ENUNCIADO DO PROBLEMA: Reproduza fielmente o trecho dos registros que começa na linha que contém "This screenshot has height=616, width=518." e termina na linha que contém "track-row: 2 Track Title 2 02:48 is", incluindo as duas linhas. Transcreva apenas esse trecho, sem qualquer alteração.

━━━━━━━━━━━━━━━━

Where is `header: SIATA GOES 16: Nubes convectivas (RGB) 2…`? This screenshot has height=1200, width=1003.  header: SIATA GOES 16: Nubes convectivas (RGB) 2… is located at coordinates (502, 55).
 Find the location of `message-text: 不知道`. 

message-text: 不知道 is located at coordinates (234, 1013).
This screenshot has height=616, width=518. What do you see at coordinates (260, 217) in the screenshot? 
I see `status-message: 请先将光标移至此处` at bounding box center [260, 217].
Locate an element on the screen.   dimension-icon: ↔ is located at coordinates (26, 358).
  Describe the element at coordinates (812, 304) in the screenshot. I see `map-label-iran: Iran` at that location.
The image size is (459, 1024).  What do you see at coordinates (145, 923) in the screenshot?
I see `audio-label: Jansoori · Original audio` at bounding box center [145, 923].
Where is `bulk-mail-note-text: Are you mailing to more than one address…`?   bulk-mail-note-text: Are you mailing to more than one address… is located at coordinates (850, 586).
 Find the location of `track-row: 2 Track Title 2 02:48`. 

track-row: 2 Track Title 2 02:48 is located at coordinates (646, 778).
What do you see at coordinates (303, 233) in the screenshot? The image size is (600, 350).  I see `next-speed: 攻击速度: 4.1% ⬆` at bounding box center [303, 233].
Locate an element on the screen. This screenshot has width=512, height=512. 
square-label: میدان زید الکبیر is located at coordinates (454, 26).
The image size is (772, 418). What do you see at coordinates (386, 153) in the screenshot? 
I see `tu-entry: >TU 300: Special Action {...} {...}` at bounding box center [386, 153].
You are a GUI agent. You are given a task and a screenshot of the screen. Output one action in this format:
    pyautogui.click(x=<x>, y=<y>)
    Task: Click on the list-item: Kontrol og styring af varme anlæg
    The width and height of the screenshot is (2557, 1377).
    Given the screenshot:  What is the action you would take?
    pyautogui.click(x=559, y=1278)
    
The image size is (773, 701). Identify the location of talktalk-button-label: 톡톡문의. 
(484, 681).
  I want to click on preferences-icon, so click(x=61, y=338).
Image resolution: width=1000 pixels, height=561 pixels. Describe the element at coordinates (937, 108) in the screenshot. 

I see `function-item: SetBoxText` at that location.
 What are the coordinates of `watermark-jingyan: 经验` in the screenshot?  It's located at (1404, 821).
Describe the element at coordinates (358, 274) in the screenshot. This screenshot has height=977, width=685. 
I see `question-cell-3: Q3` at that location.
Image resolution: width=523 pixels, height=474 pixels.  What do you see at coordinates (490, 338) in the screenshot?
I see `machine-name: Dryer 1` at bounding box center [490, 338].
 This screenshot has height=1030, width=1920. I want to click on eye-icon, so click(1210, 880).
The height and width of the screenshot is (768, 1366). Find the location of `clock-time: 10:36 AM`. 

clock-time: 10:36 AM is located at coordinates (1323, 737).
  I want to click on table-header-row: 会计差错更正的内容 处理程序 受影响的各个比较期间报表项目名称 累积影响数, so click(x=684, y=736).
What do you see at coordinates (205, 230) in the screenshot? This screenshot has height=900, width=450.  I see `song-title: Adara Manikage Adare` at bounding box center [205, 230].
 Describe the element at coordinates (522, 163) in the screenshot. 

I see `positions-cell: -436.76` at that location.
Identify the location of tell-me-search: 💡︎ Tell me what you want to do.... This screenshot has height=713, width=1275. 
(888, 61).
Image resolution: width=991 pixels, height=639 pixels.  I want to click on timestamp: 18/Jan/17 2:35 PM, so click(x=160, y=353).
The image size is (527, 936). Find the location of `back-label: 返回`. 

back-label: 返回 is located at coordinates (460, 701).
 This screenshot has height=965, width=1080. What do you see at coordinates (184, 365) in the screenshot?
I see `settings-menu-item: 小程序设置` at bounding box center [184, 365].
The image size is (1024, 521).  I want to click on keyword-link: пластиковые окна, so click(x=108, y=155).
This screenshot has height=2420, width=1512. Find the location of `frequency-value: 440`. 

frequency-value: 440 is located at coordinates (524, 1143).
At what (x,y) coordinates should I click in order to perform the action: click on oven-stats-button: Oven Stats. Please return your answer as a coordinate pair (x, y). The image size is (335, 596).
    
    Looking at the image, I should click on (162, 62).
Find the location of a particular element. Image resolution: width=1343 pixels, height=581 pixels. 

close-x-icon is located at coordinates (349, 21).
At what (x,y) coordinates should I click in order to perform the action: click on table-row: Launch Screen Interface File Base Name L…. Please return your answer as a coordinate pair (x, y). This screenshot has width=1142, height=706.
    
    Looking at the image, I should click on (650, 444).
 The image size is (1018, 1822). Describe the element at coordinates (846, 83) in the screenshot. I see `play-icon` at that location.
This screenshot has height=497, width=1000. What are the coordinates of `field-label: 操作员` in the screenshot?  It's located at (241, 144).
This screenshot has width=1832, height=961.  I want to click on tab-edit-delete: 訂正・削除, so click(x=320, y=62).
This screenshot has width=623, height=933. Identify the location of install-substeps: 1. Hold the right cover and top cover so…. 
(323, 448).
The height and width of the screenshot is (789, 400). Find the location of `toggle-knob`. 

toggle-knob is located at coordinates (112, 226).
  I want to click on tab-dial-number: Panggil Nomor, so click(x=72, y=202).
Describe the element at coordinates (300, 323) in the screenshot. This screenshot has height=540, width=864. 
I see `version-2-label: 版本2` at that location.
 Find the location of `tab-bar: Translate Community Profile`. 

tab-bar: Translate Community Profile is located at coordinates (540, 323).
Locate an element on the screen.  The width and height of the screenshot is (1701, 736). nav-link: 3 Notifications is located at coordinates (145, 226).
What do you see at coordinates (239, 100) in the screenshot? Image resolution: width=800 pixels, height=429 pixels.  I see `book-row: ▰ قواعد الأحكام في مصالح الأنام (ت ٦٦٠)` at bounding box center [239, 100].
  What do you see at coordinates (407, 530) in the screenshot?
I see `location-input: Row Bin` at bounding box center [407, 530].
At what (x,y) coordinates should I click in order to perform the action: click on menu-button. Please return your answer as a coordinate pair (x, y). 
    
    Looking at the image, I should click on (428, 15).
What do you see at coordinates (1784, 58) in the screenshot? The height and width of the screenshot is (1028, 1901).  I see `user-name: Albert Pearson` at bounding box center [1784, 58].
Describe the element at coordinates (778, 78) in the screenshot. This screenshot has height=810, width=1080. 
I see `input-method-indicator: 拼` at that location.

━━━━━━━━━━━━━━━━

RESOLUÇÃO DA TAREFA:
This screenshot has height=616, width=518. What do you see at coordinates (260, 217) in the screenshot? 
I see `status-message: 请先将光标移至此处` at bounding box center [260, 217].
Locate an element on the screen.   dimension-icon: ↔ is located at coordinates (26, 358).
  Describe the element at coordinates (812, 304) in the screenshot. I see `map-label-iran: Iran` at that location.
The image size is (459, 1024).  What do you see at coordinates (145, 923) in the screenshot?
I see `audio-label: Jansoori · Original audio` at bounding box center [145, 923].
Where is `bulk-mail-note-text: Are you mailing to more than one address…`?   bulk-mail-note-text: Are you mailing to more than one address… is located at coordinates (850, 586).
 Find the location of `track-row: 2 Track Title 2 02:48`. 

track-row: 2 Track Title 2 02:48 is located at coordinates (646, 778).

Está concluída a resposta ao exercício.